Having climbed the youth ladder at Foyle Harps, McCourt cut his teeth among the professional gladiators at Rochdale in Greater Manchester in 2001. His salute was shortlived. Spotland Stadium was a tough learning ground, made tougher by the pang for home. Shamrock Rovers, and their manager Roddy Collins, stepped in and brought McCourt back to Ireland in 2005. Maybe the green and white hoops of Tallaght would be the only hoops he would ever wear?

“I never thought when I came back to Ireland that would be it. I was really homesick in England. It was hard moving away from home at the time because I was very close to my family,” said McCourt.

“If you’re not enjoying it then there is no point being there. Lucky enough after coming home I got a second chance and was able to fulfill a lifelong dream by playing for Celtic.”

Football can be an unforgiving, ruthless vocation. After falling off the ladder, it is nigh on impossible to get back on it. Shamrock Rovers and then a mesmerising spell at his hometown club Derry City put McCourt back in the frame. Settled and content in his home life, he made League of Ireland defenders’ lives unsettling and miserable.

During the prodigal son’s return the Candystripes were twice league runners up, FAI Cup and League of Ireland Cup winners.

Stronger, more mature and tactically aware, McCourt had outgrown the town he loved so well.

It was time to give it another shot across the water, time to unleash the potential that had always been festering.

In June 2008 ‘Derry’s Diego’ signed for Celtic on a three-year deal, disappointing courtiers like English Premier League side West Bromich Albion in the process. Almost two years later, after proving his worth, McCourt penned a further three-year deal with the Hoops in August 2010.

That hasn’t stopped rumours circulating of interest from English giants Liverpool.

“When I got the chance to sign for Celtic it was something I took with both hands. It was an absolute dream come true,” said McCourt.

“I’m really enjoying my time here. I’m settled and hopefully now this season I can get a few more games and try and help the team and go on to win a few more trophies.
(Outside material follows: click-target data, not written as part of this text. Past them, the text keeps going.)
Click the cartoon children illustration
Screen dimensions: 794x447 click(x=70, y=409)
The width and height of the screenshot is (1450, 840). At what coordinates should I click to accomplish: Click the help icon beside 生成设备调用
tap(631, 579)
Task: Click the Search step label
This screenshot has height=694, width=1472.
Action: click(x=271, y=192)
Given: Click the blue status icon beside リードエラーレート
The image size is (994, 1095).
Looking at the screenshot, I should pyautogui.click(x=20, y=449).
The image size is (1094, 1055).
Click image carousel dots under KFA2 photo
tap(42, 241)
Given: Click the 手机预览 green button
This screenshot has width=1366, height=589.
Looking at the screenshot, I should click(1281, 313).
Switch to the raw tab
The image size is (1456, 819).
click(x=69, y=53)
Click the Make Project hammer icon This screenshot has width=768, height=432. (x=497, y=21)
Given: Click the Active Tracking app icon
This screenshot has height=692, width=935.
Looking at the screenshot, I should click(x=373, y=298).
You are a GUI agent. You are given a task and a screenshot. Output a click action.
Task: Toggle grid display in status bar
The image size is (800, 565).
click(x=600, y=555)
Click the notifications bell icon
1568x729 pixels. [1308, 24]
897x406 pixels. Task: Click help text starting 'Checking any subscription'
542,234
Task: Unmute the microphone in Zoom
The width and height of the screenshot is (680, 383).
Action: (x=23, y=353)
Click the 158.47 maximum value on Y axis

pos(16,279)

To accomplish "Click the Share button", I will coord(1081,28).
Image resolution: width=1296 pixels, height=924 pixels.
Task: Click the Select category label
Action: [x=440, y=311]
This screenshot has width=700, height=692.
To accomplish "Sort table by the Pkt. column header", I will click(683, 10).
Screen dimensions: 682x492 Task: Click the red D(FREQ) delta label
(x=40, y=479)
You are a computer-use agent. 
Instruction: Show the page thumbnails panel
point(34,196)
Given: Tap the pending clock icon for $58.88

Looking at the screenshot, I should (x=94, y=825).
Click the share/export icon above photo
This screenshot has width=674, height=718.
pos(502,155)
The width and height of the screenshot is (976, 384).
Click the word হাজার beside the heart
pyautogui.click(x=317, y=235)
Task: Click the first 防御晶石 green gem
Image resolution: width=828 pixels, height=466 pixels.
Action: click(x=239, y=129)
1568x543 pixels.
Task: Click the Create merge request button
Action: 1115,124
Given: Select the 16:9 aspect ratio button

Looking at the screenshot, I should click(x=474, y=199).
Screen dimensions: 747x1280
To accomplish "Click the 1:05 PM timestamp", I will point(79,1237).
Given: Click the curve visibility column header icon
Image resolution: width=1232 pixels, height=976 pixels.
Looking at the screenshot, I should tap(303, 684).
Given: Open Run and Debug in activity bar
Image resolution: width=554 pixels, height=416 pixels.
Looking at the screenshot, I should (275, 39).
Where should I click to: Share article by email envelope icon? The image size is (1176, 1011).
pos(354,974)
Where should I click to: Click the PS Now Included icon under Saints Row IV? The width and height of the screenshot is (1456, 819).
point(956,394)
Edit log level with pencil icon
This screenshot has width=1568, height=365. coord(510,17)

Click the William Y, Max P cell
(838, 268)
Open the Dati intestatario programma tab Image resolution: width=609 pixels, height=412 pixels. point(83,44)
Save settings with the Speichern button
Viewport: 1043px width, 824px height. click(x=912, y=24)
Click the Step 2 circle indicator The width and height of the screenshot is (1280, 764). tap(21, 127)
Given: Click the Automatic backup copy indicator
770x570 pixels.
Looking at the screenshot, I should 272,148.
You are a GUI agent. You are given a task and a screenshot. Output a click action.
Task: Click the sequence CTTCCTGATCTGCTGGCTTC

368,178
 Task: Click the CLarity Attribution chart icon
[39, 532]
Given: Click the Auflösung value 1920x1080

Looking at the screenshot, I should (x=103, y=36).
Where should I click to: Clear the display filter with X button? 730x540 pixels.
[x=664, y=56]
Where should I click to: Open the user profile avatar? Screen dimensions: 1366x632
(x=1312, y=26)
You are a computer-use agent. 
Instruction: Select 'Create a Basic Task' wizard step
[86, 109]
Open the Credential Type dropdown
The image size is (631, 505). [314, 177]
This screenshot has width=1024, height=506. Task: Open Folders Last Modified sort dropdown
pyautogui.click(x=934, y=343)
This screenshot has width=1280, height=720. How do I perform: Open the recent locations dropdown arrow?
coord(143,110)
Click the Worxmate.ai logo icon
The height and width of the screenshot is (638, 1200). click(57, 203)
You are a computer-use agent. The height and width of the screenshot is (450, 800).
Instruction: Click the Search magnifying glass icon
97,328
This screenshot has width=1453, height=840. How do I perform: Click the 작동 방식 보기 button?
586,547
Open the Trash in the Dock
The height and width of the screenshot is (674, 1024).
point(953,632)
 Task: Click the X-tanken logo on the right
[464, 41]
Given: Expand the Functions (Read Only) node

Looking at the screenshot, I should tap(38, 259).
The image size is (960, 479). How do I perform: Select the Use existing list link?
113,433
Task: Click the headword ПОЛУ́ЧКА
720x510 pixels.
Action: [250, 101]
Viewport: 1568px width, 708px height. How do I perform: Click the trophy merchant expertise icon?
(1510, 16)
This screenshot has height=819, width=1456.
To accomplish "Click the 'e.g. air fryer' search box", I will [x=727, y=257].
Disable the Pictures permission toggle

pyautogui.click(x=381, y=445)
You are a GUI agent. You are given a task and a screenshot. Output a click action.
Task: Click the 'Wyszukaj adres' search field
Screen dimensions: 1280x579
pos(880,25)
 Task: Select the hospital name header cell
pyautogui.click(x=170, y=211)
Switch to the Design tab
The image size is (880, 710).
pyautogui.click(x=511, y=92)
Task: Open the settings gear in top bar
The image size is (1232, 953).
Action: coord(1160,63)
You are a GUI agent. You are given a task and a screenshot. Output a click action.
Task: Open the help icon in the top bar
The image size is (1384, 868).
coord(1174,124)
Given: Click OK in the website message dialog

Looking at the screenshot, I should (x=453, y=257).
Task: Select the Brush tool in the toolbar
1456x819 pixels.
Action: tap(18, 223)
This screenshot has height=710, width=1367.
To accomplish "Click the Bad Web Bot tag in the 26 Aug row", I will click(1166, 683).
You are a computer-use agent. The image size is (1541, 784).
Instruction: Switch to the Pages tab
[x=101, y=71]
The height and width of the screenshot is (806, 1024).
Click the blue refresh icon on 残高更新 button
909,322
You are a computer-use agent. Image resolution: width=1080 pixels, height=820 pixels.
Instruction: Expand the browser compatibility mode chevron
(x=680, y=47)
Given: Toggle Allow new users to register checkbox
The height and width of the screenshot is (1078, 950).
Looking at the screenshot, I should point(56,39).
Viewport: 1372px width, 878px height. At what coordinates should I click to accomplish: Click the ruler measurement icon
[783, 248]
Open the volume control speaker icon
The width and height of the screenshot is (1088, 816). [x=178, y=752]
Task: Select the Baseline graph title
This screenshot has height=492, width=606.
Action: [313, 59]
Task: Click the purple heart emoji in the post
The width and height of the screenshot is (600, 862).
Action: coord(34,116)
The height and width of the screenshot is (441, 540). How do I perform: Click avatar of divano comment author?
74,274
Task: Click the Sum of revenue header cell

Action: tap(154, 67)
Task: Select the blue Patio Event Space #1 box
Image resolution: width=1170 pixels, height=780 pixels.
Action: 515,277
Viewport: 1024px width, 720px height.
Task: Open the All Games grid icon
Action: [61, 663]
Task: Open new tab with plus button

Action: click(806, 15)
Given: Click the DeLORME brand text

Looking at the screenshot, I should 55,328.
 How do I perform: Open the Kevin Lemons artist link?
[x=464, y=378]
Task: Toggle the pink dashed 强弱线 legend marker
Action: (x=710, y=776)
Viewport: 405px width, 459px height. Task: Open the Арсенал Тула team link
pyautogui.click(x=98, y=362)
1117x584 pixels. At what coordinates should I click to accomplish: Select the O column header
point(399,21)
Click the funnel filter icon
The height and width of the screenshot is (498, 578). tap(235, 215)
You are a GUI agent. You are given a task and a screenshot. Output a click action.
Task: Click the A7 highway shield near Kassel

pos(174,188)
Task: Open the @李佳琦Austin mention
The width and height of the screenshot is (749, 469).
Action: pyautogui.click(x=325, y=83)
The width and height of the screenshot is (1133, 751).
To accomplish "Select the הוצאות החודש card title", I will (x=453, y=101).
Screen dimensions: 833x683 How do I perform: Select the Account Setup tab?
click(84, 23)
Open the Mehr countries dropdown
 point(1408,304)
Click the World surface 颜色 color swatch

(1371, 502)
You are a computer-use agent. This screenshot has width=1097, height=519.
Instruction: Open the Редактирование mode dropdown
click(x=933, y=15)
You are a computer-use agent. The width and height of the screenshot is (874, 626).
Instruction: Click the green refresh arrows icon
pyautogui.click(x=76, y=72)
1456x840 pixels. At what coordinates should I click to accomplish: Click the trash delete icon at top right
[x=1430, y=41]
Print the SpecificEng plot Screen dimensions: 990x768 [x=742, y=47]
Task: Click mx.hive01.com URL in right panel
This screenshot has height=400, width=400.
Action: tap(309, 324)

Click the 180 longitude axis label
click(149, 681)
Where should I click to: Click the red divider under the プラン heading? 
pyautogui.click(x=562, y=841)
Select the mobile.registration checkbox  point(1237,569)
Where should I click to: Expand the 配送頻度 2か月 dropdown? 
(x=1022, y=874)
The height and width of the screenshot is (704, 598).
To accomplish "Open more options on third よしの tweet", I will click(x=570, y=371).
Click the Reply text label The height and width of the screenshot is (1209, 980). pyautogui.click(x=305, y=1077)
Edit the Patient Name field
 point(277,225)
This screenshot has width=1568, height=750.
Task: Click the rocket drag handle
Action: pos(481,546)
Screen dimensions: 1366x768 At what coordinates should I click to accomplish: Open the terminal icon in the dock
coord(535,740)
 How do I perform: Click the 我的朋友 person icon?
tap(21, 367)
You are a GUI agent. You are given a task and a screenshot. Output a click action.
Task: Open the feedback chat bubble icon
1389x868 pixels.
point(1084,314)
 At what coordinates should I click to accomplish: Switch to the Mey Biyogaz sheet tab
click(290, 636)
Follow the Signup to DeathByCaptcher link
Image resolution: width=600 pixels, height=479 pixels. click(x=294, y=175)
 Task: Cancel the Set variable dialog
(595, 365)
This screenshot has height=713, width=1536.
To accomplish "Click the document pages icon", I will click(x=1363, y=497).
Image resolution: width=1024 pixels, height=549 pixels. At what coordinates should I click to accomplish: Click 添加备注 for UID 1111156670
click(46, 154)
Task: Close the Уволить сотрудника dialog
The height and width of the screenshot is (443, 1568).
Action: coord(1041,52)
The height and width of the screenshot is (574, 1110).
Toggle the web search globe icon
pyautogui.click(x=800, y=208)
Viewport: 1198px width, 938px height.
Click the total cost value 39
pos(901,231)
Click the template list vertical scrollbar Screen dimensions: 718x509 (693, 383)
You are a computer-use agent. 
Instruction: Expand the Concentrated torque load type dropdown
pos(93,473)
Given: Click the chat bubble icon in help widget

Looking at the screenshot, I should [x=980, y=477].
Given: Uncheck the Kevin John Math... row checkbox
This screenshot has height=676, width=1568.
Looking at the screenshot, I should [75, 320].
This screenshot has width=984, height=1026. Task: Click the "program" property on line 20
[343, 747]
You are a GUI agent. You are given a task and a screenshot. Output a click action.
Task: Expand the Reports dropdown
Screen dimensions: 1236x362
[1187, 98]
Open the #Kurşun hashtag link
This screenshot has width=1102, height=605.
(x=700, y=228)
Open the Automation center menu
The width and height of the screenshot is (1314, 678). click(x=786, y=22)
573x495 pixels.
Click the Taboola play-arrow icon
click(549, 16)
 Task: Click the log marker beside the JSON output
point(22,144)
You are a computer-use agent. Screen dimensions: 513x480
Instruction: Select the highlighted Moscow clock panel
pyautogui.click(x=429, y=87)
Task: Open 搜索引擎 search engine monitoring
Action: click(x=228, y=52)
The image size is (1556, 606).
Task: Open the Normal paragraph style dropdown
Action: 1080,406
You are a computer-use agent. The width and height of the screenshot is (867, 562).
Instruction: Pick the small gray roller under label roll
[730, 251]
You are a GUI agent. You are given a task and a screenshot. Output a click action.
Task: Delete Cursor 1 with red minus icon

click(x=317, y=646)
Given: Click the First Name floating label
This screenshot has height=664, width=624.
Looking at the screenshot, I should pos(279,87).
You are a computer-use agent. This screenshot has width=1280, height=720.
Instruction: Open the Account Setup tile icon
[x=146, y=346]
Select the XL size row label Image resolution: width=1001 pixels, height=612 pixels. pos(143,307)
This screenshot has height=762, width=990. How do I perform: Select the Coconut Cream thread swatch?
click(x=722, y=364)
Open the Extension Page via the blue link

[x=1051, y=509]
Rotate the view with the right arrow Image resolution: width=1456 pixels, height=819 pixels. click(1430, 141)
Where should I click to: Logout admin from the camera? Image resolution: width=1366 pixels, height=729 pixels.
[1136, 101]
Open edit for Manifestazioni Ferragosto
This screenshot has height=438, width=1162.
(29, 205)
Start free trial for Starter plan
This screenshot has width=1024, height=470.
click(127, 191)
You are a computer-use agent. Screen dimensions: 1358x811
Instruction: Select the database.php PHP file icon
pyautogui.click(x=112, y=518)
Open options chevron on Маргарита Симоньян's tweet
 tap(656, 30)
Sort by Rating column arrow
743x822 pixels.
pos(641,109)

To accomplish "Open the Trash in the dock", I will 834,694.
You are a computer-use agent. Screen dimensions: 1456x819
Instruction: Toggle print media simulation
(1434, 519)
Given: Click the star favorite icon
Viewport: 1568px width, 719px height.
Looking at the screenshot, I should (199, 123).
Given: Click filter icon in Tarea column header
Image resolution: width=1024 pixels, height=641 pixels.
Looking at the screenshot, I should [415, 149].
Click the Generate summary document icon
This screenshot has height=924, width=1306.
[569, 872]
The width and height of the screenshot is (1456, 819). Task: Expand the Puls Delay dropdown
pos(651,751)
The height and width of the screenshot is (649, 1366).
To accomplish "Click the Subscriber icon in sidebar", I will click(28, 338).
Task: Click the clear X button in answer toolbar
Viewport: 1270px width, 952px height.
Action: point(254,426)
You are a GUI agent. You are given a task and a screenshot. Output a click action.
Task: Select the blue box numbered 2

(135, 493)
“It’s a big club with a great history and a lot of supporters not just in Ireland and Scotland but across the world. So there is always pressure but that’s something you have to try and enjoy.”

Switching off from the perpetual demands of professional football is not elementary.

However, other interests allow the 27-year-old to take a necessary step away from the pressure-cooker environment that he finds himself in.

Earlier this year he became part owner of The Rock Bar on the Falls Road. The business venture, in conjunction with his close friend and agent Gerry Carlile, was too good an opportunity to turn down.

The local hostelry is thriving, due in no small part to the vision of Glengoland man Carlile and his business partner Sean Duffy.

The acquisition follows Carlile and Duffy’s purchase of the popular Fáilte restaurant in April 2010, also on the Falls Road, with another Bhoy Niall McGinn

Paddy keeps a keen interest and gets in for a drink when the football season allows. As we spoke McCourt was in the midst of finalising an end of season party for his former Derry City teammates at The Rock.

The entertainment business, it seems, is part of McCourt’s repertoire off the pitch too.

“Gerry (Carlile) is my friend and Sean (Duffy) as well and they approached me last year about getting involved. We took it on last year and it’s going rightly thank God,” said McCourt.

“Gerry and Sean do most of the work but I try and get in when I’m back and show my face. I’m delighted to be a part of it. The Falls Road has such a strong Celtic support so it is great to be involved in a venture there.”

Quite literally Paddy McCourt is caught between ‘The Rock’ and a hard place. He wouldn’t have it any other way.